Sam blames the way his eyes are burning on how tired he is; and he honestly is exhausted. His emotions are so intense and so many these days; and he feels like he has felt them all in the space of an hour. He blinks a few times, trying to keep a hold on his emotions. He won't cry. He won't. Dean has seen him break down too many times over the last few months.
A solitary tear betrays him and splashes down off his lashes, landing on his brother's hand where it rests on the arm of his chair.
"Sorry, Dean," Sam says automatically, his voice small and breaking a little at the end, and not a second passes before he is wrapped snugly in Dean's arms and his face is hidden against Dean's shoulder.
"You don't have to be sorry, Sammy." Dean's voice, quiet and tired, somewhere near his right ear. "You're allowed to grieve. It's natural, it's normal. But you're not allowed to keep blaming yourself, okay? That part of it has to stop."
And Sam finds himself nodding into Dean's shoulder, because despite everything, Dean's words tonight have reached him. He's heard them and they've made sense.
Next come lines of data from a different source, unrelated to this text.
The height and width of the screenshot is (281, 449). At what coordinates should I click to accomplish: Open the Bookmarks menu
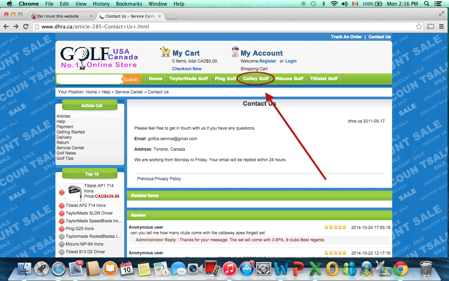pos(130,4)
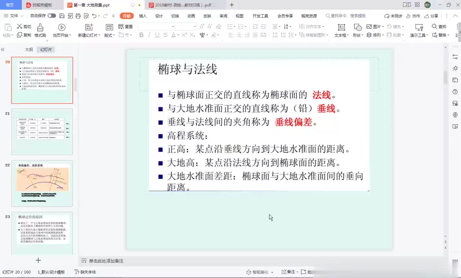Start slideshow from current slide (当页开始)
The height and width of the screenshot is (278, 461).
point(62,27)
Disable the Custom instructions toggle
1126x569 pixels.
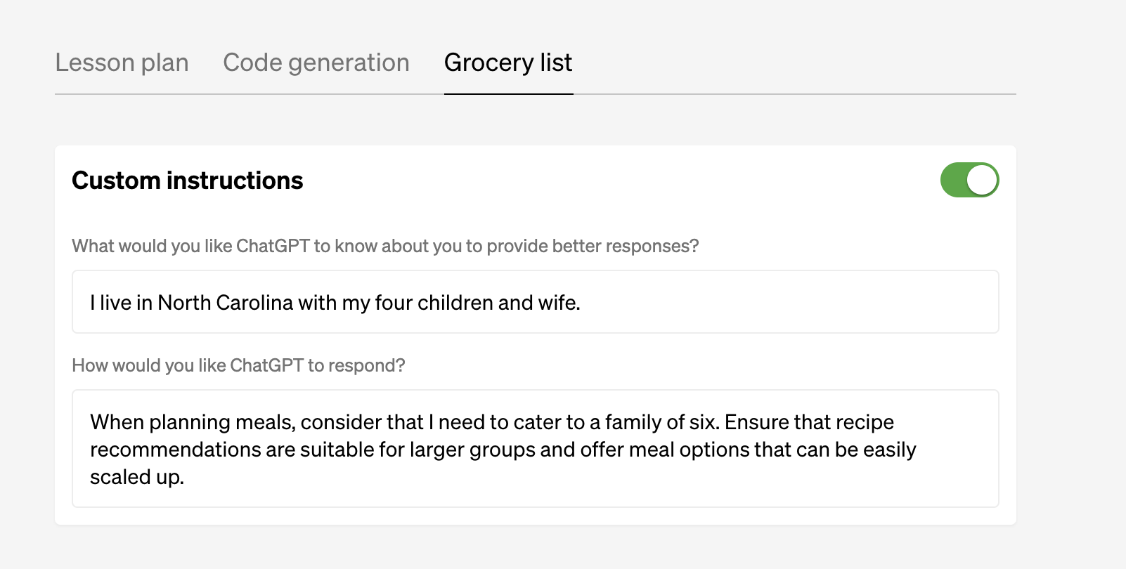tap(970, 180)
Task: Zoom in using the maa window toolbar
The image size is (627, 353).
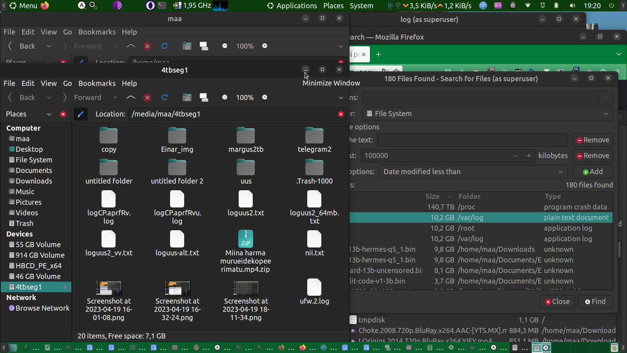Action: (265, 46)
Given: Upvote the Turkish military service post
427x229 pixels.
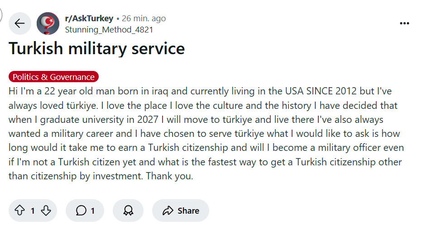Looking at the screenshot, I should [19, 210].
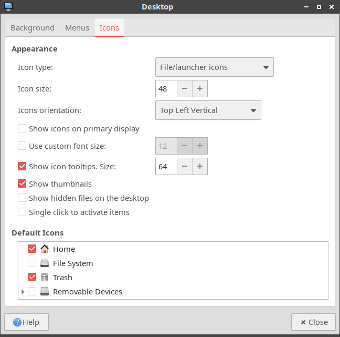Check the File System default icon checkbox
The height and width of the screenshot is (337, 340).
click(x=32, y=263)
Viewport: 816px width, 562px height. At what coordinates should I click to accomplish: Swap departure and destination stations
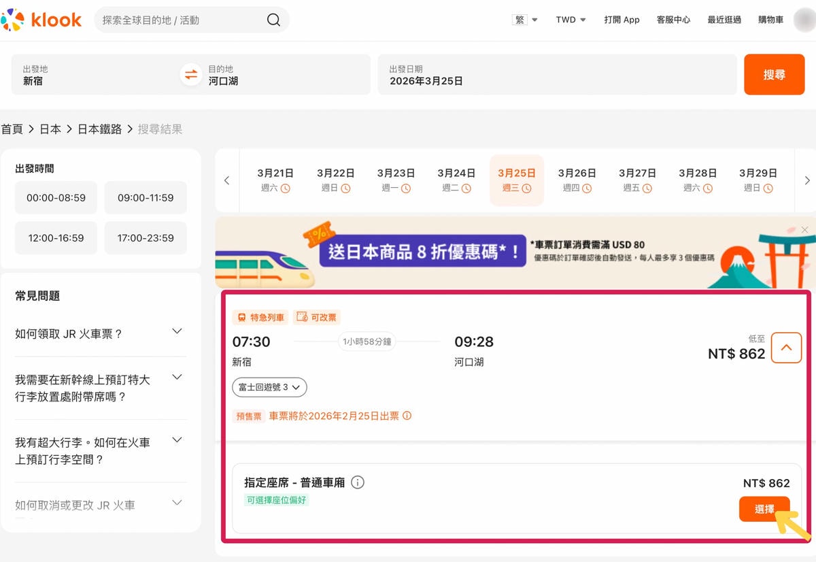point(191,75)
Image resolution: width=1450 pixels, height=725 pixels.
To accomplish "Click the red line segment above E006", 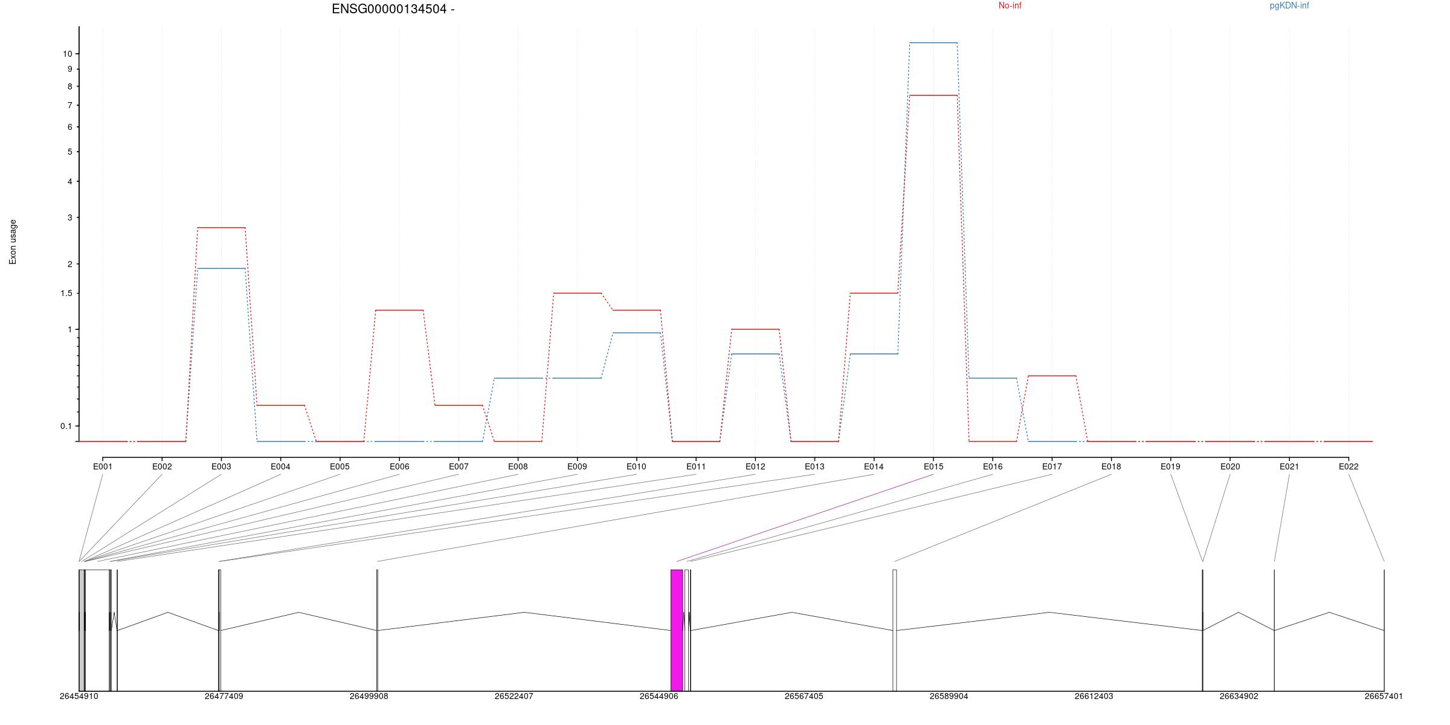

He takes a shaky breath to calm himself, to help ground him along with the feeling of Dean's warm, strong arms holding him close.
"Okay." He even manages to speak, waits a beat before pulling away from the hug himself, and Dean lets him go, his face softening when Sam meets his gaze and gives him a very small smile. A watery, hesitant smile, but a genuine one nonetheless, and one of the first indications that Dean has seen in a long time that his brother will be okay.
He squeezes Sam's thighs lightly. "I don't want to have this conversation again, okay?"
Sam nods, a little more surely. "Okay. Dean... Thanks."
Dean brushes this off easily; thanks are not needed, not for being there when his brother needs him.
He rises with a gentle final pat to Sam's thighs. "Come on, princess. Dry your eyes. Time for bed."
Sam gives a small, genuine snort of laughter and shakes his head, but he obeys. And Dean retreats to his own bed feeling lighter than he has in a long time, basking in the relief of finally having been able to help his brother with his grief and pain and guilt.
He doesn't know then that Sam will take his advice to find someone or something other than himself to blame literally, and that anger will be the next problem that they have to deal with.
That is in the near future, but still not near enough to worry the Winchester brothers tonight. Tonight, for the first time in a long time, they will both sleep peacefully.